The momentum of a body can change only under the action of an outside influence. Newton’s second law expresses force in terms of its ability to change momentum with time. A force (a push or a pull) has both size and direction. When a force is applied to a body, the momentum changes in the direction of the applied force. This means that a force is required to change either the speed or the direction of a body, or both—that is, to start it moving, to speed it up, to slow it down, to stop it, or to change its direction.

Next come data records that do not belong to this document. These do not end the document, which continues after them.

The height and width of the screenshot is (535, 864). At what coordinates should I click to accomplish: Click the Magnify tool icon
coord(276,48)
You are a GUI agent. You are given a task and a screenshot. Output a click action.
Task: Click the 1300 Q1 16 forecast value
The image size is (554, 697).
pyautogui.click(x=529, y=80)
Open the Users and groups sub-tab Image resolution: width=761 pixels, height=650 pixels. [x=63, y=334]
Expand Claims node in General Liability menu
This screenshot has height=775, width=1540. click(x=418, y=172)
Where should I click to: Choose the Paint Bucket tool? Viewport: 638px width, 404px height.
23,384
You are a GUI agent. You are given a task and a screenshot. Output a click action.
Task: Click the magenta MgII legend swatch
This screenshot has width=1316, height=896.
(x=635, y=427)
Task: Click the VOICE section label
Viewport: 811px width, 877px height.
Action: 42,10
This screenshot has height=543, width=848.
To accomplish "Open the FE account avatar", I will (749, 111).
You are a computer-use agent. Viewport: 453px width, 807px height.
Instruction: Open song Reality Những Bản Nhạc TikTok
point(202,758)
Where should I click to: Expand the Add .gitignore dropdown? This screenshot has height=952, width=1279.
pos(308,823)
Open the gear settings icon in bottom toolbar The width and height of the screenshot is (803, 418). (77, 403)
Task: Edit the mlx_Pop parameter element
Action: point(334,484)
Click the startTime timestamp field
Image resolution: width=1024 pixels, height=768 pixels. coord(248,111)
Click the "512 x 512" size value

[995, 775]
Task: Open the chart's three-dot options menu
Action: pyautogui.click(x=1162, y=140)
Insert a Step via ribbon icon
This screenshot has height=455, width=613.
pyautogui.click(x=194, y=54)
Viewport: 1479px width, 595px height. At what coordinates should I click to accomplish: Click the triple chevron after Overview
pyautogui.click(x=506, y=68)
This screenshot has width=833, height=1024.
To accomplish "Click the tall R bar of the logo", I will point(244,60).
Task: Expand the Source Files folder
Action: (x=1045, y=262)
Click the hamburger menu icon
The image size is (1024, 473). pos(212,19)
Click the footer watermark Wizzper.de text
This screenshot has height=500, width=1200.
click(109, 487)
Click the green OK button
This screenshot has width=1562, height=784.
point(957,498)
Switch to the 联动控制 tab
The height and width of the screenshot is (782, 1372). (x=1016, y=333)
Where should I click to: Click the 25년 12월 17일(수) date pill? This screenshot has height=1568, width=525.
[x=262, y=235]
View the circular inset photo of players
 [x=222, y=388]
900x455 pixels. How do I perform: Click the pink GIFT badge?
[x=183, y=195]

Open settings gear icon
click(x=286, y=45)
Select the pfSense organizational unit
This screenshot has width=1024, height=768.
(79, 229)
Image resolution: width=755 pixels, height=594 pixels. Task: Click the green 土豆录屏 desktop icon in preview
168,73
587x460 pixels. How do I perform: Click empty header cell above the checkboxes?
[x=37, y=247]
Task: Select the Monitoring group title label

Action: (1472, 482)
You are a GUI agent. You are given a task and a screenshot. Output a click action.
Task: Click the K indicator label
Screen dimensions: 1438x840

The rate of change in an object’s velocity is called acceleration. Newton showed that the acceleration of a body was proportional to the force being applied to it. Suppose that after a long period of reading, you push an astronomy book away from you on a long, smooth table. (We use a smooth table so we can ignore friction.) If you push the book steadily, it will continue to speed up as long as you are pushing it. The harder you push the book, the larger its acceleration will be. How much a force will accelerate an object is also determined by the object’s mass. If you kept pushing a pen with the same force with which you pushed the textbook, the pen—having less mass—would be accelerated to a greater speed.
Newton’s third law is perhaps the most profound of the rules he discovered. Basically, it is a generalization of the first law, but it also gives us a way to define mass. If we consider a system of two or more objects isolated from outside influences, Newton’s first law says that the total momentum of the objects should remain constant. Therefore, any change of momentum within the system must be balanced by another change that is equal and opposite so that the momentum of the entire system is not changed.
This means that forces in nature do not occur alone: we find that in each situation there is always a pair of forces that are equal to and opposite each other. If a force is exerted on an object, it must be exerted by something else, and the object will exert an equal and opposite force back on that something. We can look at a simple example to demonstrate this.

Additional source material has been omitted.